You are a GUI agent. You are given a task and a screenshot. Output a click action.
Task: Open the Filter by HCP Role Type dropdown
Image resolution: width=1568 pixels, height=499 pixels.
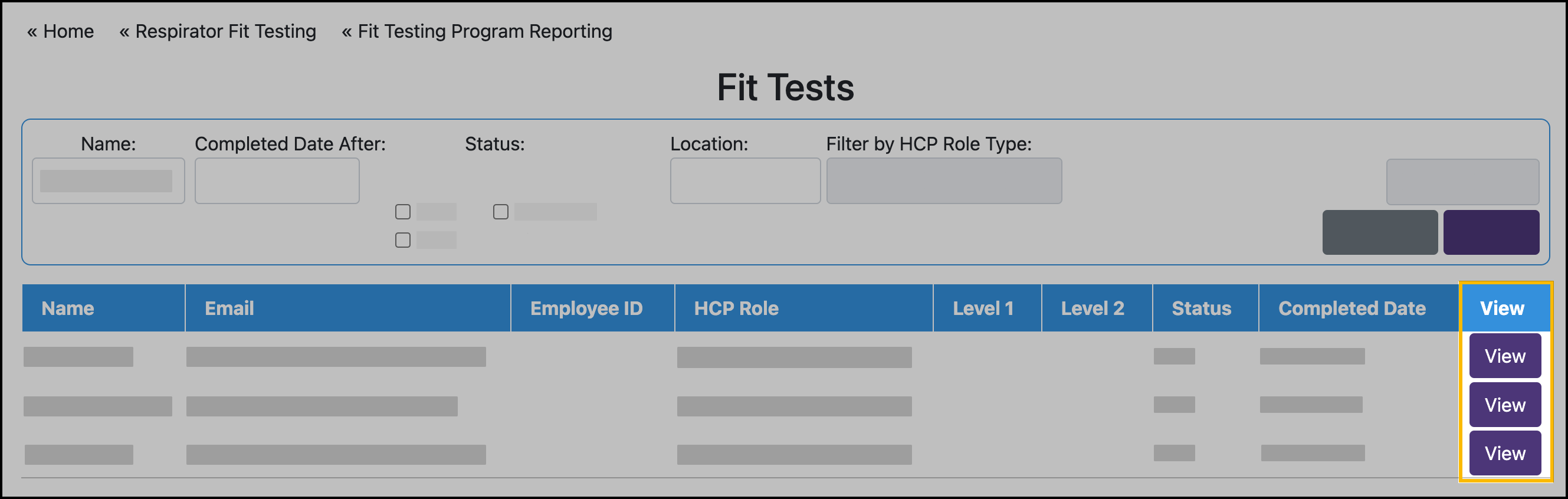pyautogui.click(x=943, y=180)
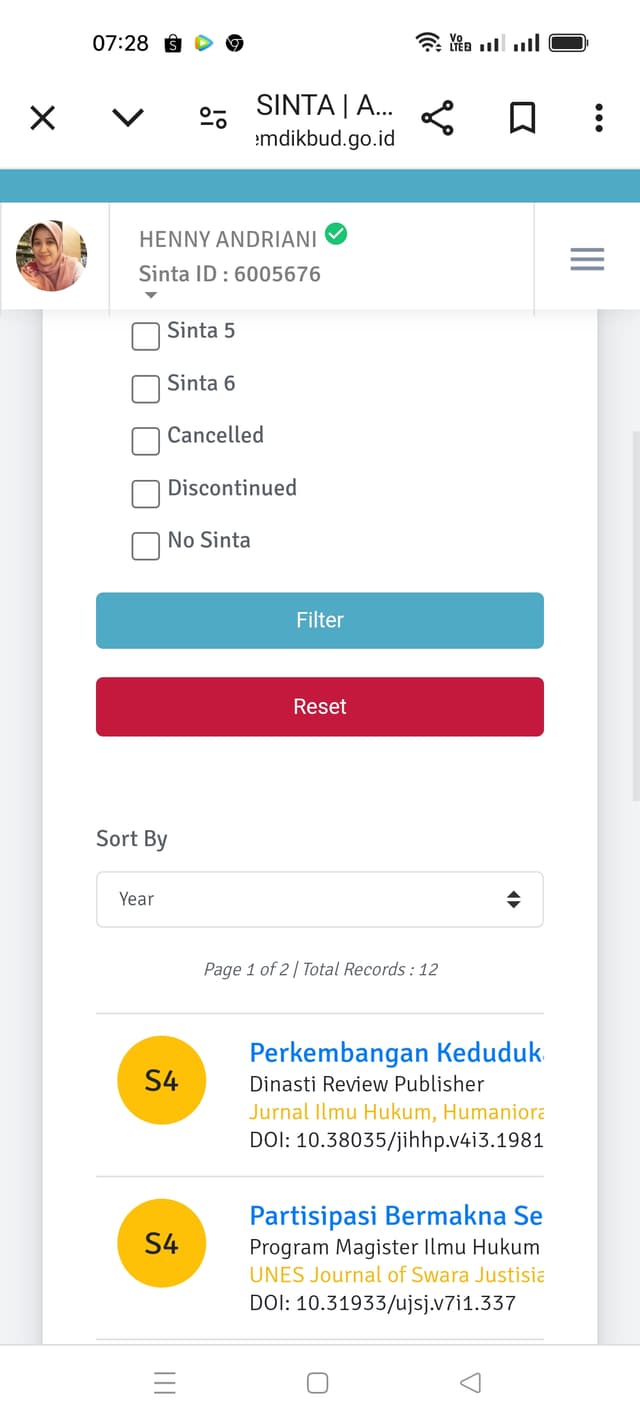The height and width of the screenshot is (1422, 640).
Task: Select the No Sinta checkbox
Action: [146, 545]
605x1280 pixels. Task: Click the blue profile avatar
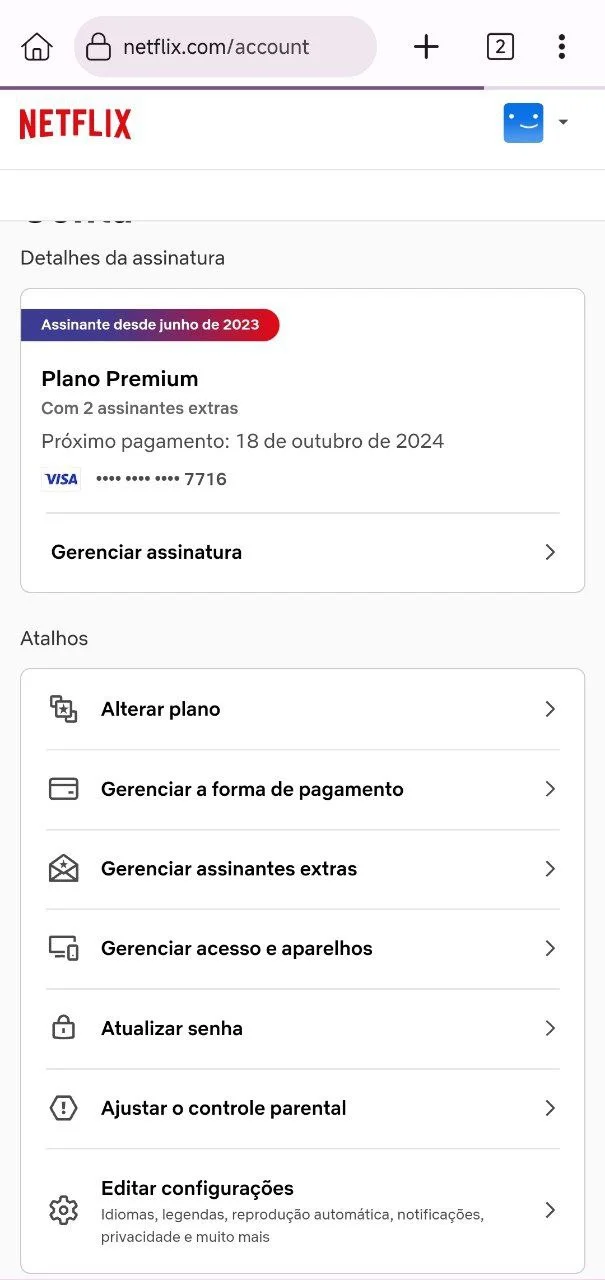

..........

● Task: All of the material must be repeated exactly in the answer, apart from the pictures.

● Answer to this task:
You are a GUI agent. You are given a task and a screenshot. Output a click action.
Task: Open the Filter by HCP Role Type dropdown
Image resolution: width=1568 pixels, height=499 pixels.
pyautogui.click(x=943, y=180)
The height and width of the screenshot is (1422, 640).
Task: Select the No Sinta checkbox
Action: [146, 545]
605x1280 pixels. Task: Click the blue profile avatar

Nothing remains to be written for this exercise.